■ Text segment:
───

Affirmative Defenses: Making the Complainant Whole
By Meghan Droste, April 18, 2018
In the era of the #MeToo and #TimesUp movements, there has been a lot of discussion of what constitutes harassment, what we are no longer willing to tolerate or excuse, and who is experiencing harassment. To a certain extent, we have also started discussing what should happen once an allegation is raised, but most of those conversations have centered around very prominent men either losing or quitting their jobs. That can’t be the end of the conversation. We need to continue talking about what employers are obligated to do once they learn that someone has been harassing a subordinate or a coworker. From an agency’s perspective, this conversation is essential not only to ensuring that the victim of the harassment can go back to focusing on her work instead of being harassed, but also so the agency can ensure it has done everything it is required to by law.
In 1998, the Supreme Court decided a pair of cases—Burlington Industries, Inc. v. Ellerth and Faragher v. Boca Raton—in which it addressed the concepts of vicarious and strict liability. In these cases, the Court examined when an employer may be strictly liable for harassment by a supervisor, and when it may avoid liability by putting forward affirmative defenses. The takeaway from these cases is that an agency will be strictly liable for supervisory harassment if the supervisor takes a tangible employment action (e.g. firing or demoting the employee). If, however, the harassment stops short of a tangible employment action, the agency may avoid liability if it can show that it took prompt and effective corrective action as soon as it became aware of the harassment, or if the employee unreasonably failed to take advantage of a published reporting procedure.

───

■ Task description: The article on affirmative defenses says there has been a lot of discussion in the era of the #MeToo and #TimesUp movements. List every topic of that discussion that it names.

───

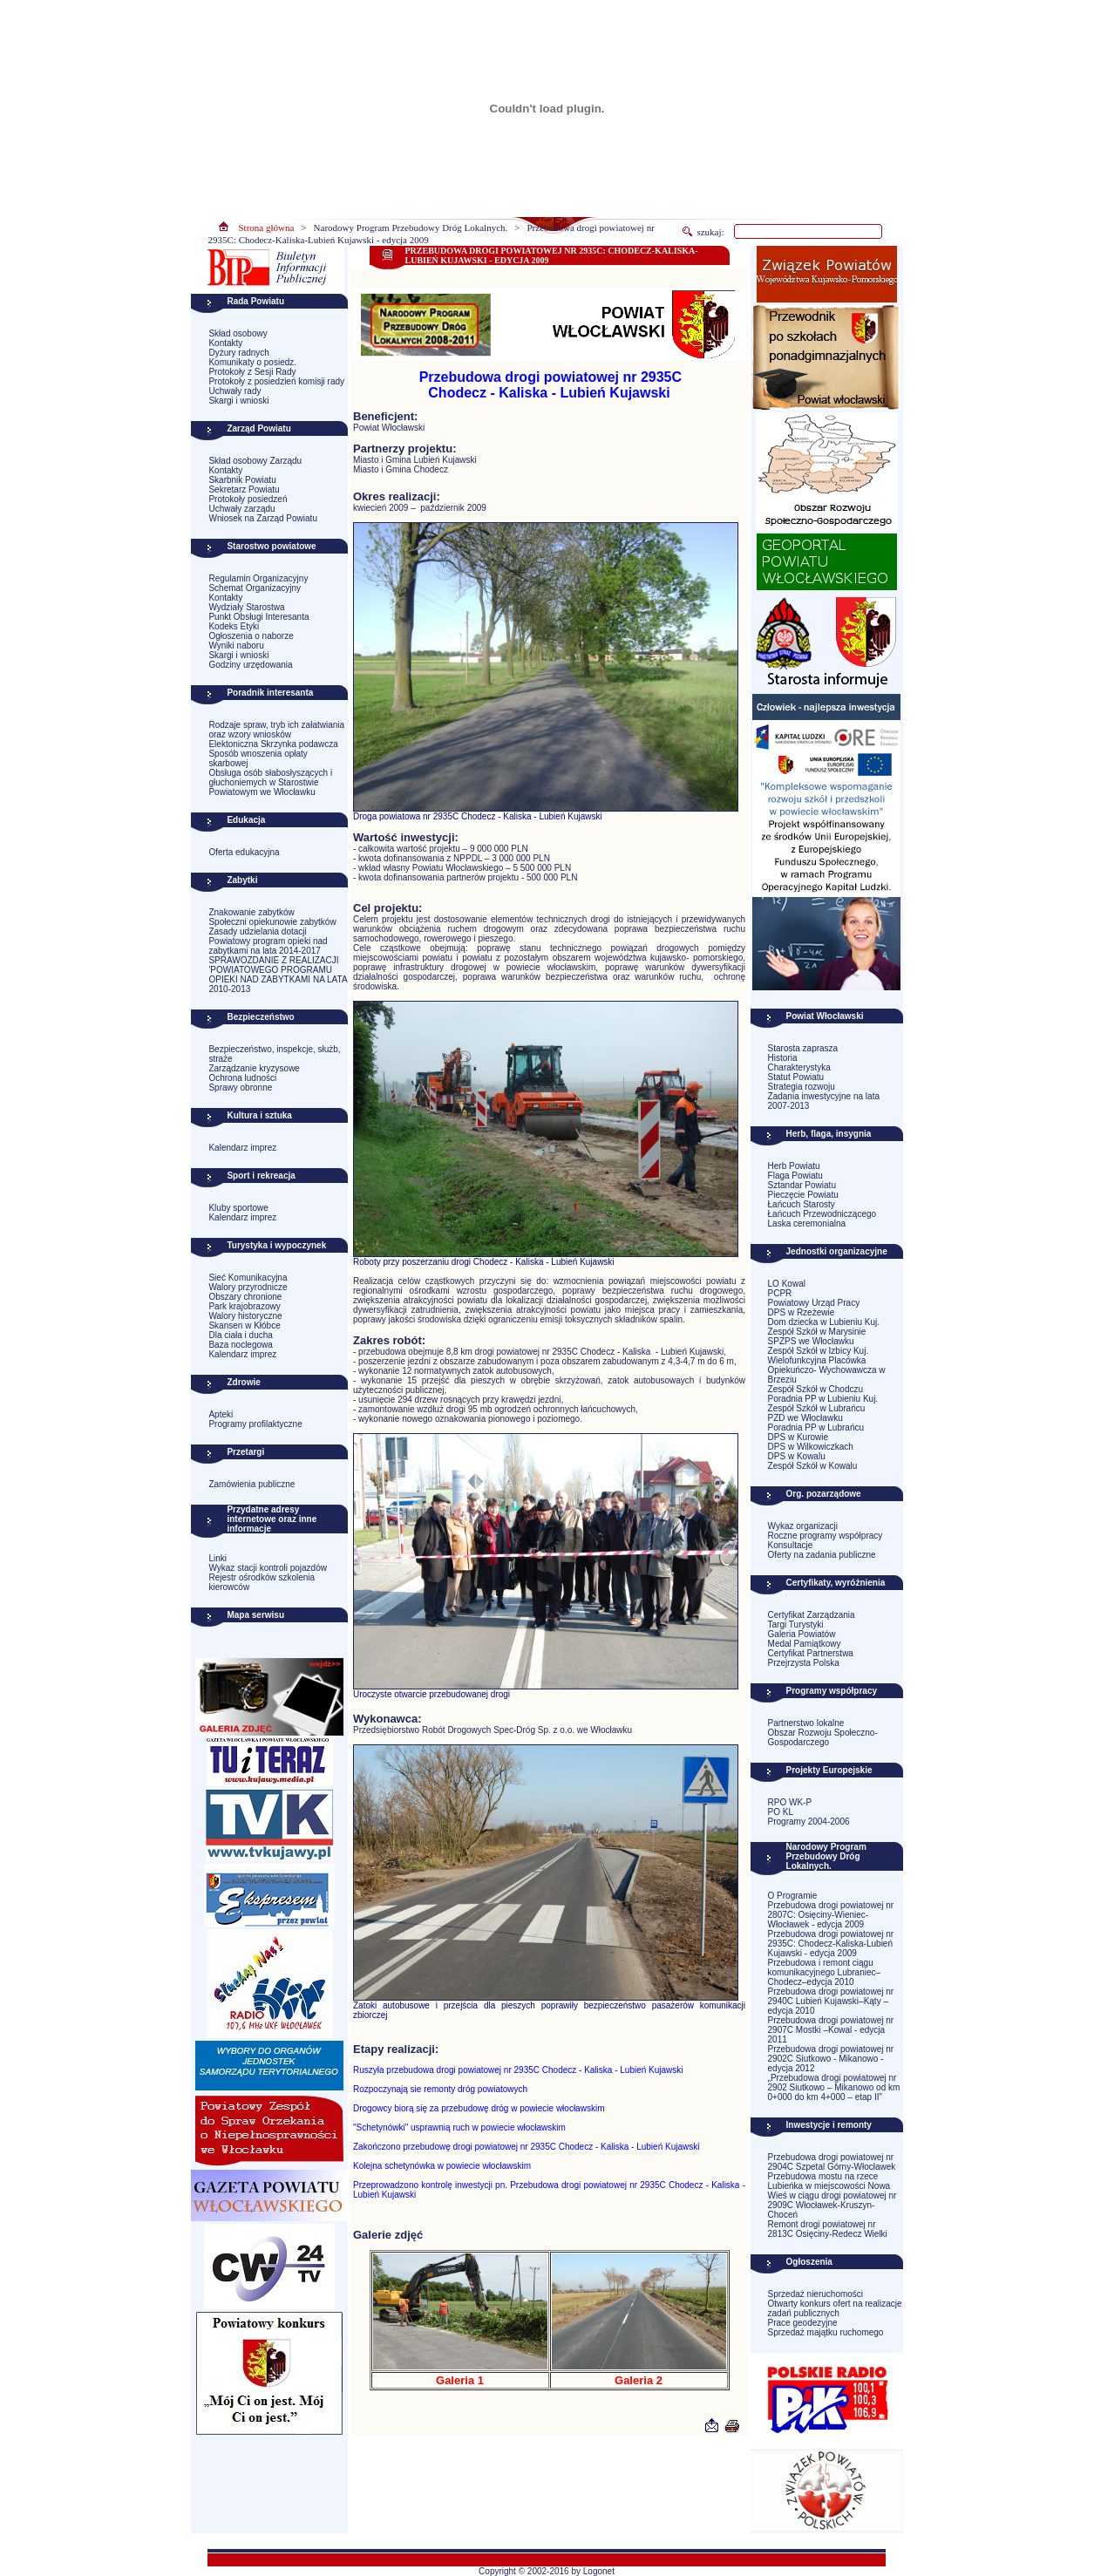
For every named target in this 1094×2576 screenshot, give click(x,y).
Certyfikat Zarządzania (811, 1615)
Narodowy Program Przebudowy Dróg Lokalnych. (411, 227)
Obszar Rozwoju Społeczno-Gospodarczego (823, 1737)
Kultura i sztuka (259, 1115)
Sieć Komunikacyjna (247, 1277)
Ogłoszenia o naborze (250, 636)
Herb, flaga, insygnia (829, 1133)
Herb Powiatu (794, 1166)
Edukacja (246, 820)
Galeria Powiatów (802, 1634)
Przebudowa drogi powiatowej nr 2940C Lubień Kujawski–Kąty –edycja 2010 (831, 2001)
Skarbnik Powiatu (241, 480)
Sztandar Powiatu (802, 1185)
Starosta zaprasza (803, 1048)
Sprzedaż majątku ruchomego (826, 2332)
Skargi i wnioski (238, 400)
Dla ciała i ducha (240, 1335)
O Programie (793, 1895)
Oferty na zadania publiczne (822, 1555)
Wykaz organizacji (803, 1526)
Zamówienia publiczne (251, 1484)
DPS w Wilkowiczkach (810, 1446)
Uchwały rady (234, 391)
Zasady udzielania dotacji (257, 931)
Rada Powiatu (255, 301)
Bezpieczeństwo (260, 1017)
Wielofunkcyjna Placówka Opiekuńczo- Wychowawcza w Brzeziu (827, 1370)
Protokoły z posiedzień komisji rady (276, 381)
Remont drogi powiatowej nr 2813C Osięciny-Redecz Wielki (827, 2229)
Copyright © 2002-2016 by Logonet (547, 2571)
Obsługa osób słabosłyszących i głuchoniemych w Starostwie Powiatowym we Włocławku (270, 782)
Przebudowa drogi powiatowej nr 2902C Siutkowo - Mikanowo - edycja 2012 (831, 2058)
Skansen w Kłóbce (244, 1325)
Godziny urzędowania (250, 664)
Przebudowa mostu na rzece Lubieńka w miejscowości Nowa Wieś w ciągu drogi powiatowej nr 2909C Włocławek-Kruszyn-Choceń (832, 2195)
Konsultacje (790, 1545)
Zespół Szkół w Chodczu (816, 1389)
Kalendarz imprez (242, 1147)
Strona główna (267, 227)
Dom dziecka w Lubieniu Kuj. (824, 1322)
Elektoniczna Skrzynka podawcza (272, 744)
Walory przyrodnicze (247, 1287)
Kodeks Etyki (233, 626)
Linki (217, 1558)
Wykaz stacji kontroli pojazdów (267, 1568)
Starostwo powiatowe (271, 546)
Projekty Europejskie (829, 1770)
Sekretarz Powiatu (243, 489)
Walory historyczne (245, 1316)
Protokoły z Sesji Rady (252, 372)
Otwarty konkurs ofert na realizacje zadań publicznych (835, 2308)
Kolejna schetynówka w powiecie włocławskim (442, 2166)
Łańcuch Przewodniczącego (822, 1214)
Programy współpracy (831, 1691)
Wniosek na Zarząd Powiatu (262, 518)
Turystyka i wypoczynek (276, 1245)
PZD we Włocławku (805, 1418)
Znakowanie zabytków (251, 912)
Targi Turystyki (796, 1624)
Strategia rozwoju (801, 1086)
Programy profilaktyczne (255, 1424)
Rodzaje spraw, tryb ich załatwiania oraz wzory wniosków (276, 729)
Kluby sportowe (238, 1208)
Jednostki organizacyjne (836, 1251)
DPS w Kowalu (797, 1456)
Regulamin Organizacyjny (258, 578)
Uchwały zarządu (241, 508)
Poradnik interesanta (270, 692)
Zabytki (242, 880)
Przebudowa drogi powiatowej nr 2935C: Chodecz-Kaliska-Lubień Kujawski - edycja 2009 (831, 1943)
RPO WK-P (790, 1802)
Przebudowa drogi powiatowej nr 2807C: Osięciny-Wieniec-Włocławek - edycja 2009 (831, 1914)
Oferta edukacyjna (243, 852)
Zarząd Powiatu (258, 428)
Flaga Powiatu (795, 1175)
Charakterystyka (799, 1067)
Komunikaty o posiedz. (252, 362)
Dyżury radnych (238, 352)
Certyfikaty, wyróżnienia (836, 1582)
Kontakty (225, 343)
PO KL (780, 1812)
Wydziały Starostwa (246, 607)
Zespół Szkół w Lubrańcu (817, 1408)
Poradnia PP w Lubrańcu (816, 1427)
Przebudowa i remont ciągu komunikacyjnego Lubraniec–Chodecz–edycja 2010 (824, 1972)
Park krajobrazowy (244, 1306)
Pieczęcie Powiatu (803, 1195)
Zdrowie (243, 1382)
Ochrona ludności (242, 1078)
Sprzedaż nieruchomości (816, 2294)
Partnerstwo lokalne (806, 1723)
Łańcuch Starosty (801, 1204)
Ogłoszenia (809, 2262)
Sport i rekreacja (261, 1175)
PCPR (780, 1293)
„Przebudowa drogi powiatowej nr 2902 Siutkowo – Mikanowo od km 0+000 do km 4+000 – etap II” (834, 2087)
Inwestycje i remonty (829, 2125)
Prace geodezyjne (803, 2323)
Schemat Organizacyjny (254, 588)
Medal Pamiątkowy (804, 1643)
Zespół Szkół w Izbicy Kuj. (818, 1351)
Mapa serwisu (255, 1615)
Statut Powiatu (796, 1077)
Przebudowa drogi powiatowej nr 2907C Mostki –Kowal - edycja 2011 (831, 2029)
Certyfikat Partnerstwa (810, 1653)
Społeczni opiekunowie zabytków (272, 922)
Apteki (220, 1414)
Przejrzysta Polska (803, 1663)
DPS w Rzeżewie (801, 1312)
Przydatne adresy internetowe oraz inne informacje (271, 1519)
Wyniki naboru (235, 645)
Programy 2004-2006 (809, 1821)
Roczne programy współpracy (825, 1535)
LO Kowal (786, 1283)
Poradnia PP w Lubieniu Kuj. (823, 1399)
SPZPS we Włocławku (811, 1341)
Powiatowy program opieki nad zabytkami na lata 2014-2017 (267, 945)
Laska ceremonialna (807, 1223)
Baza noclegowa (240, 1344)
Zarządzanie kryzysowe (253, 1068)
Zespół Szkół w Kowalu (813, 1466)
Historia (783, 1058)
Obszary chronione (245, 1297)
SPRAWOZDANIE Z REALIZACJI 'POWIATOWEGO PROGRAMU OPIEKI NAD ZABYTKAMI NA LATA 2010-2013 (277, 974)
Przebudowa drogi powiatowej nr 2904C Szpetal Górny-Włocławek (832, 2162)
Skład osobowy (237, 333)
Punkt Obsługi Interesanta (258, 617)
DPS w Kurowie (798, 1437)
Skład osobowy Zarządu (255, 461)
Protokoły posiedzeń (247, 499)
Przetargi (245, 1452)
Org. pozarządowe (823, 1494)
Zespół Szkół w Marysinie (817, 1331)
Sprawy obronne (240, 1087)
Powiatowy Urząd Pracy (814, 1303)
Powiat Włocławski (825, 1016)
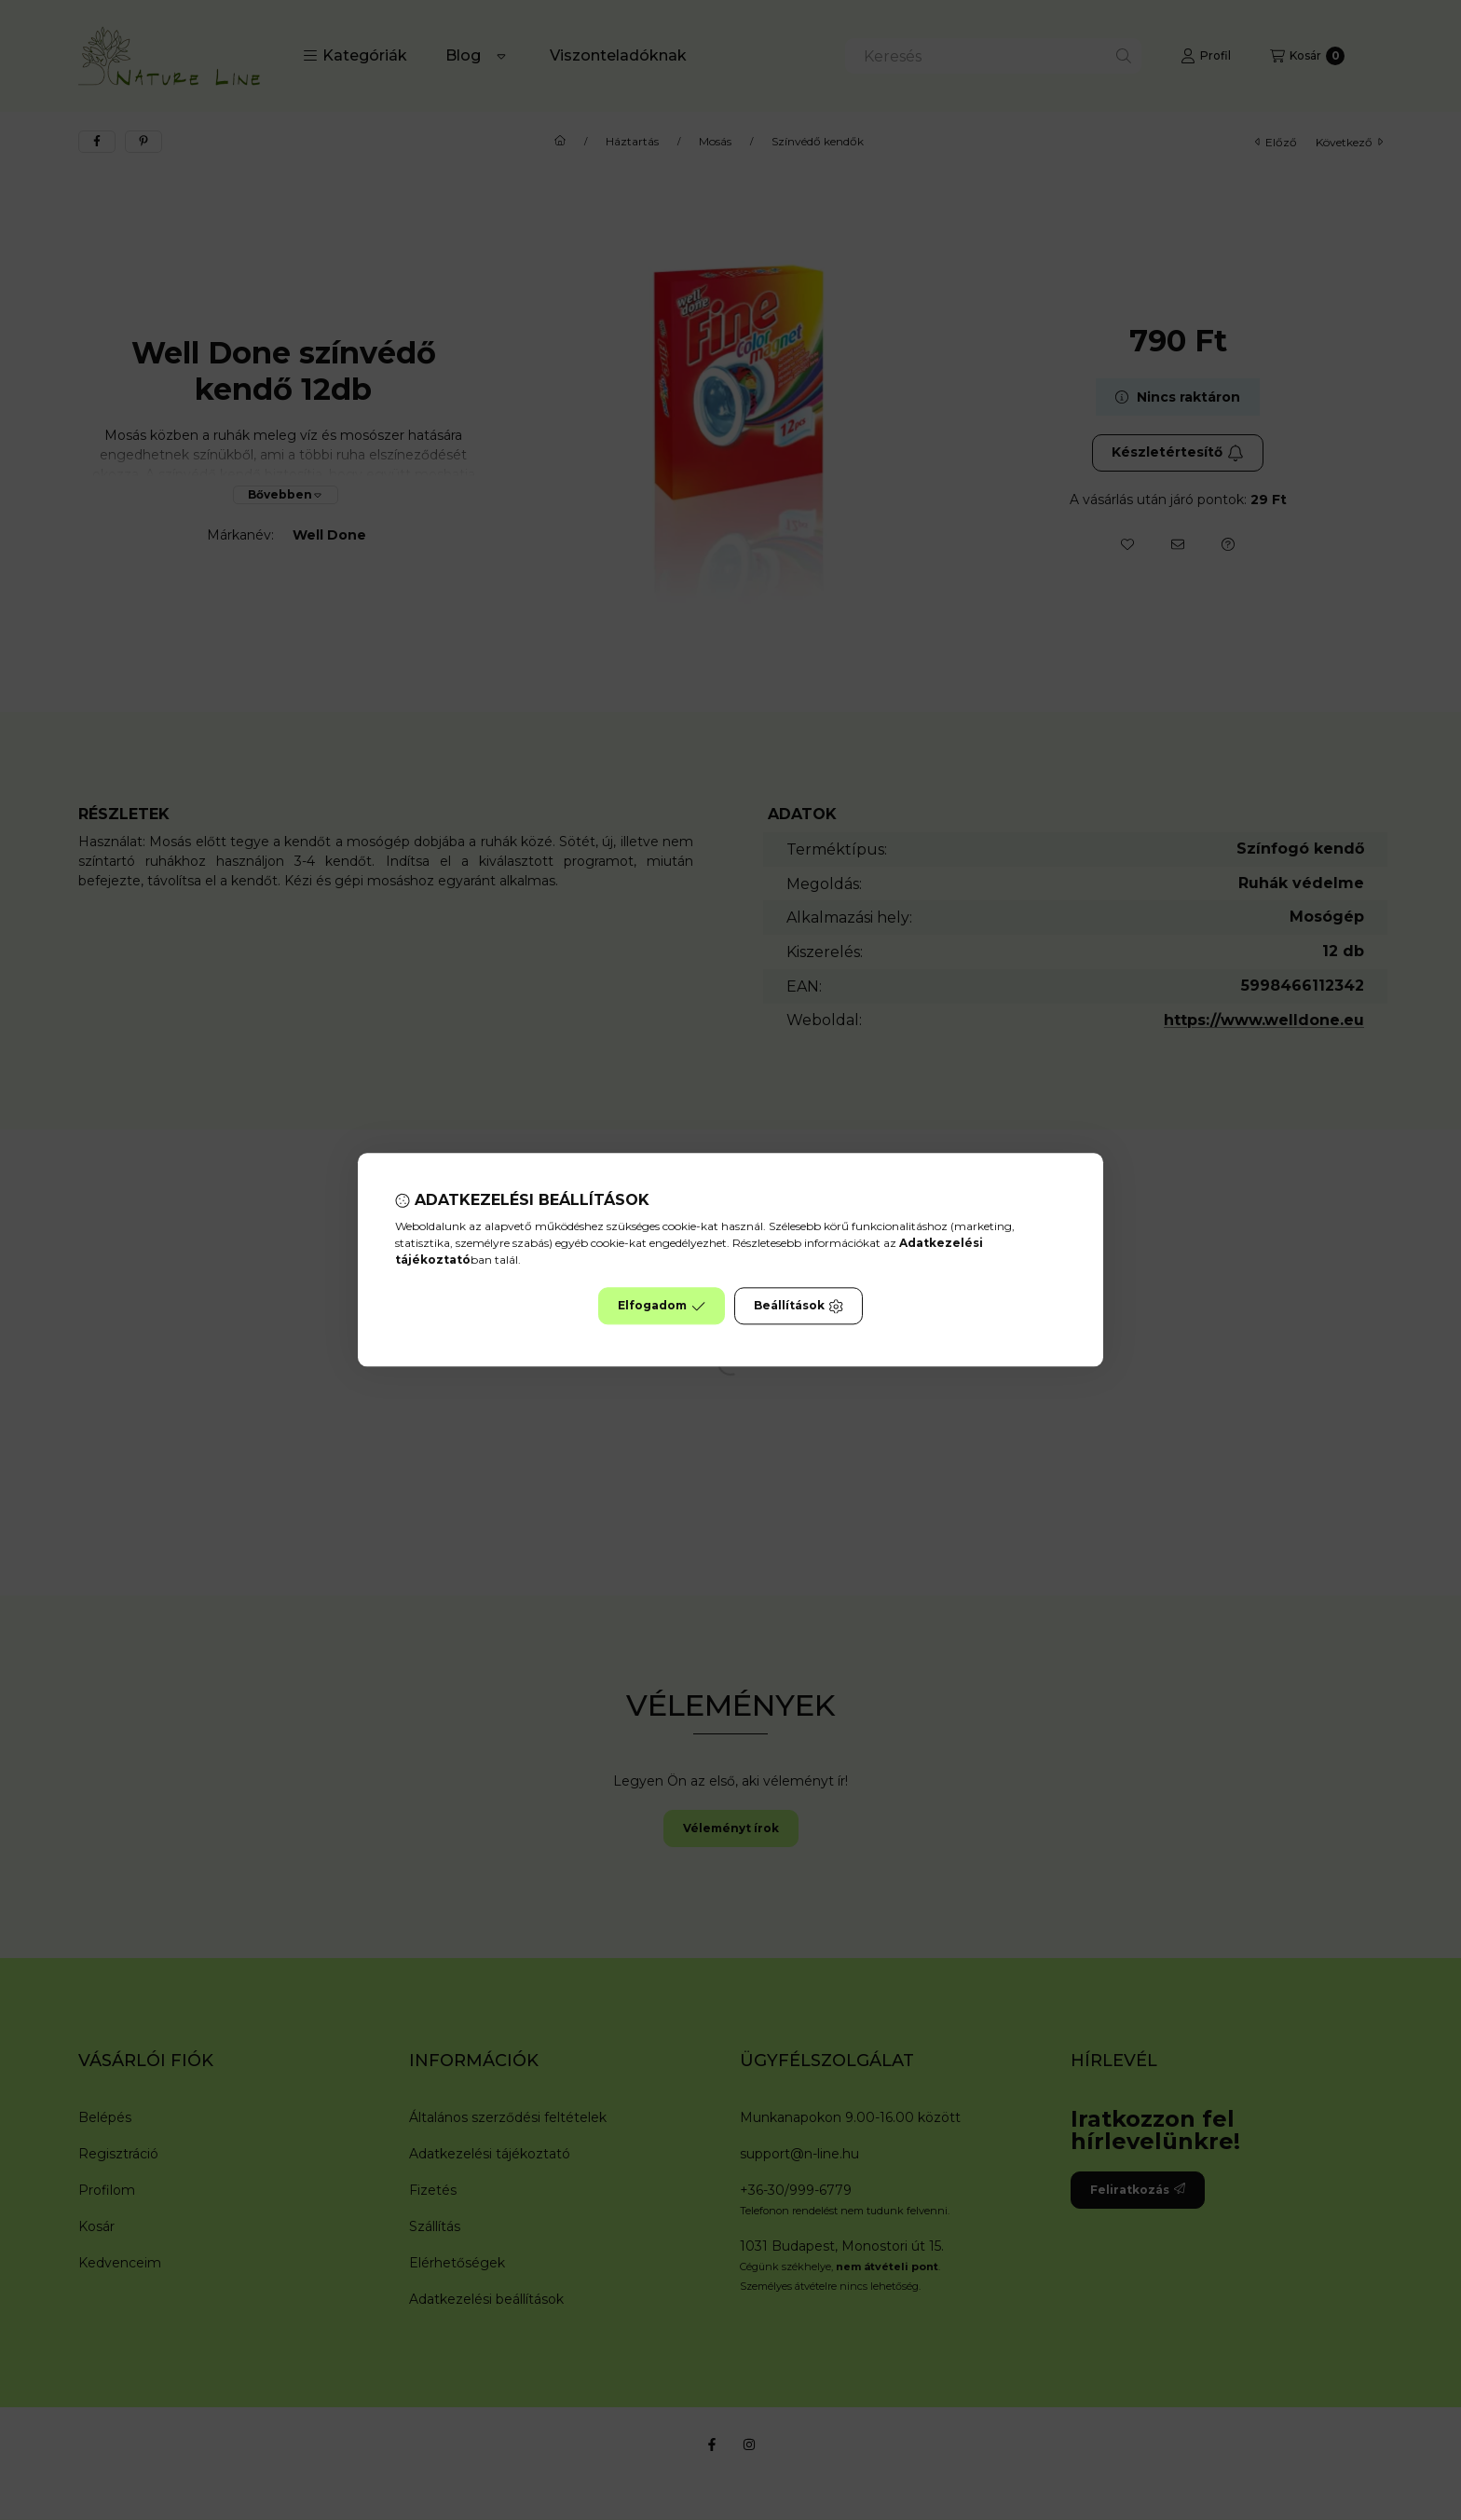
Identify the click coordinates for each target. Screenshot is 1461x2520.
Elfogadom (661, 1306)
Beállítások (798, 1306)
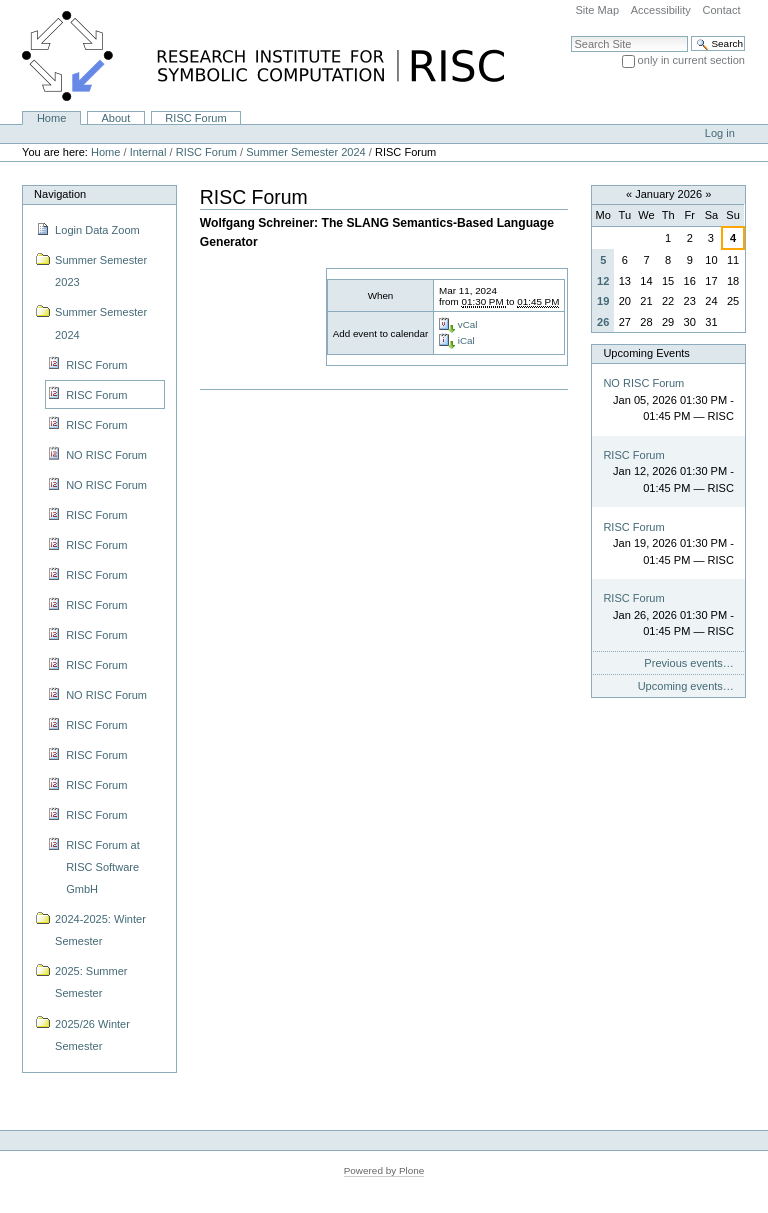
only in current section (691, 60)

───

■ Answer to this task:
- What constitutes harassment
- What we are no longer willing to tolerate or excuse
- Who is experiencing harassment